About 90 miles southeast of Matson's mossy headstone, there's a drum in the Zumbrota Area Historical Society Museum.
"It's made of brownish wood like you'd see in the curved wood of an old canoe," said Alice Lother, the museum's director.
The drum belonged to Prussian-born Ernst Louis Abend, who emigrated to New York when he was 18. He joined a cavalry company out of Texas in 1857. He was injured at a skirmish in Virginia during the Civil War but re-enlisted as a drummer for Pennsylvania and New York units.
Civil War drummers were unarmed but vital communication cogs at the front of the front lines. When a cannonball knocked Abend off his horse, he was nursed back to health from back and kidney problems by a laundress and nurse named Harriet Crowley. He married her in 1863 before enlisting again.
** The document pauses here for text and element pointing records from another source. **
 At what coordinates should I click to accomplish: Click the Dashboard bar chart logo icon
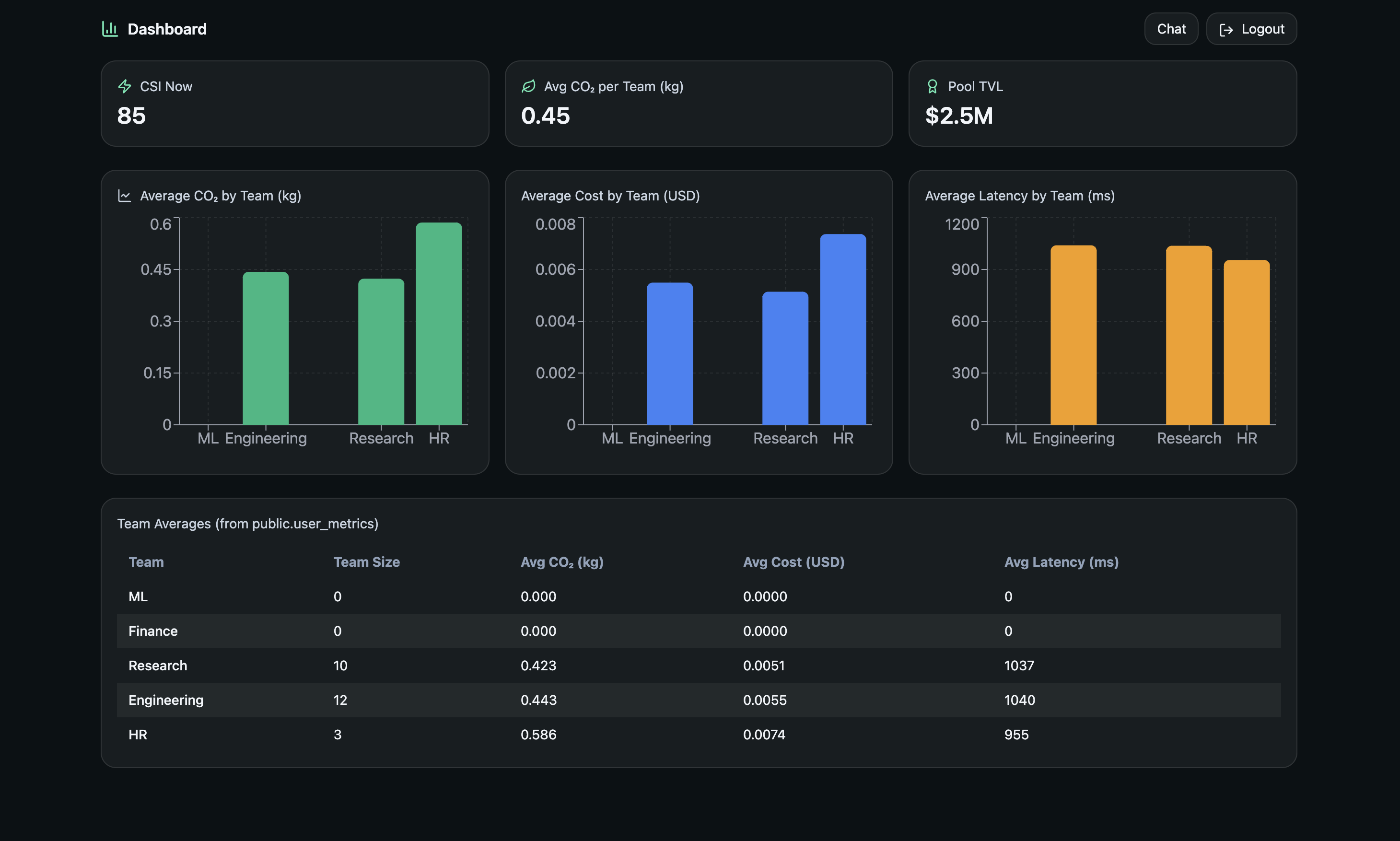(x=110, y=29)
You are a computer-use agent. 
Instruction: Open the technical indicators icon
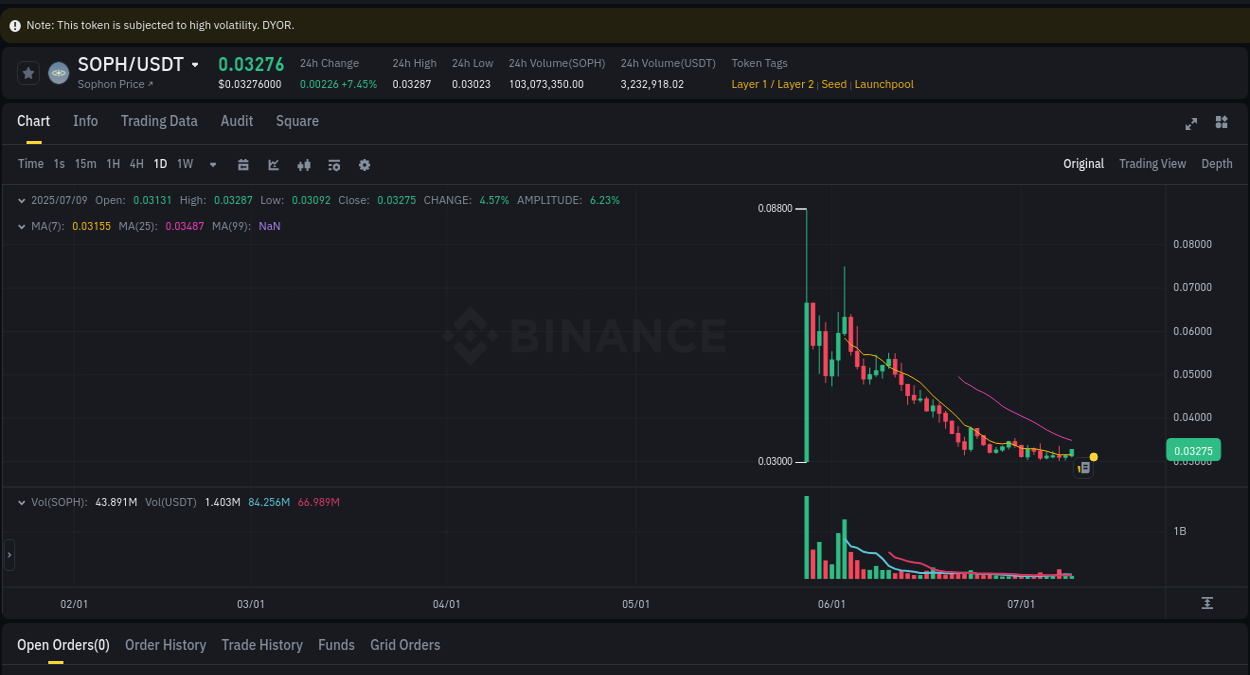pos(303,164)
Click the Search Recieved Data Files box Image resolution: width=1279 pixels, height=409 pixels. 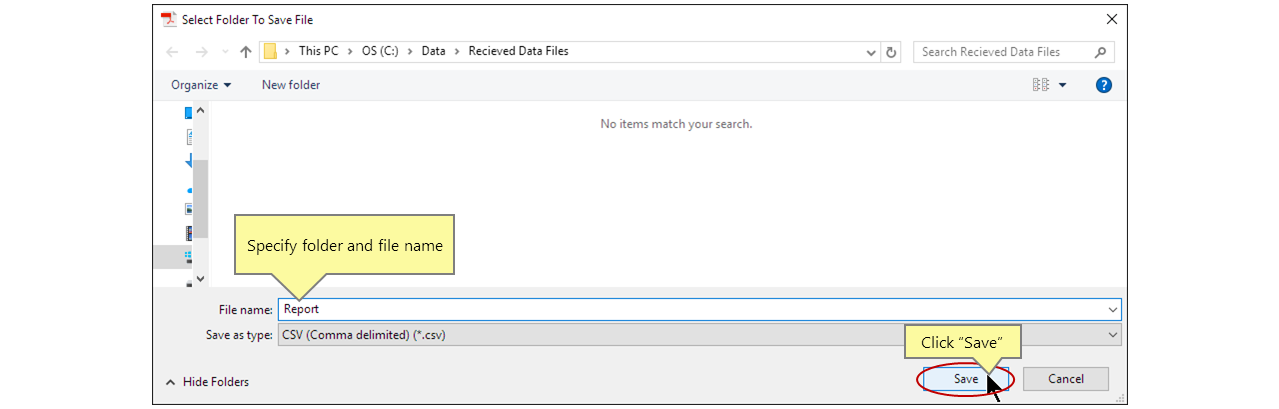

All told, Abend participated in 20 Civil War battles from Chickamauga, Ga., to Gettysburg, Pa. He played his drum at Lincoln's second inauguration and at the president's funeral a month later.
After the war, Abend and Harriet settled on a farmstead near Zumbrota in southeastern Minnesota. Neighbors were skeptical about his stories surrounding his famous drum.
But as Zumbrota's centennial celebration neared in 1956, local historians verified Abend's claims. The drum was last banged around that centennial in the mid-1950s, Lother said, by a high school student before it went in its specially designed case.
Another 70 miles southeast of Zumbrota, there's a bridge inside Section CC of Winona's Woodlawn Cemetery. Turn left from the bridge and, just before the road turns sharply, you'll find the flat, weathered headstone of Sgt. Moses Chamberlin adjacent to those for his wife, Eliza; his son, Elmer Jay; and Elmer's wife, Isabella.
On July 18, a group of Civil War buffs will replace Chamberlin's fading marker with a new gravestone. A similar ceremony will be held in Waconia at Matson's grave.
Records show Chamberlin had blue eyes, brown hair and stood 6 feet tall. He farmed near Elmira before joining Company K of the Ninth Minnesota. Like Matson, he was captured in Guntown, Miss., and sent to the notorious Andersonville Prison in Georgia. He was later part of a prisoner swap..
But Chamberlin wound up in a Missouri hospital with chronic diarrhea. He was sent home and died July 17, 1865, in tiny Saratoga, Minn., between Chatfield and St. Charles.
The fourth and final stop on this 150th Civil War-ending Minnesota tour swings back to the urban core of Minneapolis, at the corner of Lake Street and Cedar Avenue — more specifically: Lot 56, Section C at the north end of the Pioneers and Soldiers Memorial Cemetery.
There, in the middle of the traffic noise, rests James Frances Towner, another blue-eyed Minnesotan. Son of an alcoholic father who abandoned the family after moving from Illinois to Minneapolis, Towner enlisted at 16 and joined Company K of the fabled First Minnesota Regiment.
He was grazed by a bullet at Gettysburg and parlayed that slight wound into furlough home to visit his mother and sisters. He'd been sending a portion of his $13 monthly salary back home and earned another $100 for re-mustering. He gave his mother and sisters enough money for a cow and new dresses.
Towner, too, wound up in Confederate prisons in Richmond, Va., and Salisbury, N.C. Nine of his group of 15 Minnesotans taken prisoner together died within a year.
Towner survived and was exchanged on March 10, 1865, before landing in a Baltimore hospital with tuberculosis and diarrhea. He rallied enough to board a train home.
But by the time it reached La Crosse, Wis., Towner had collapsed. He was brought to a house, where a La Crosse physician tended to him.
Towner died on April 3, 1865, and would make the final leg of his trip home in a casket. Six days later, the war would end.
There are many Minnesotans to remember 150 years after the Civil War ended. These are just four of them.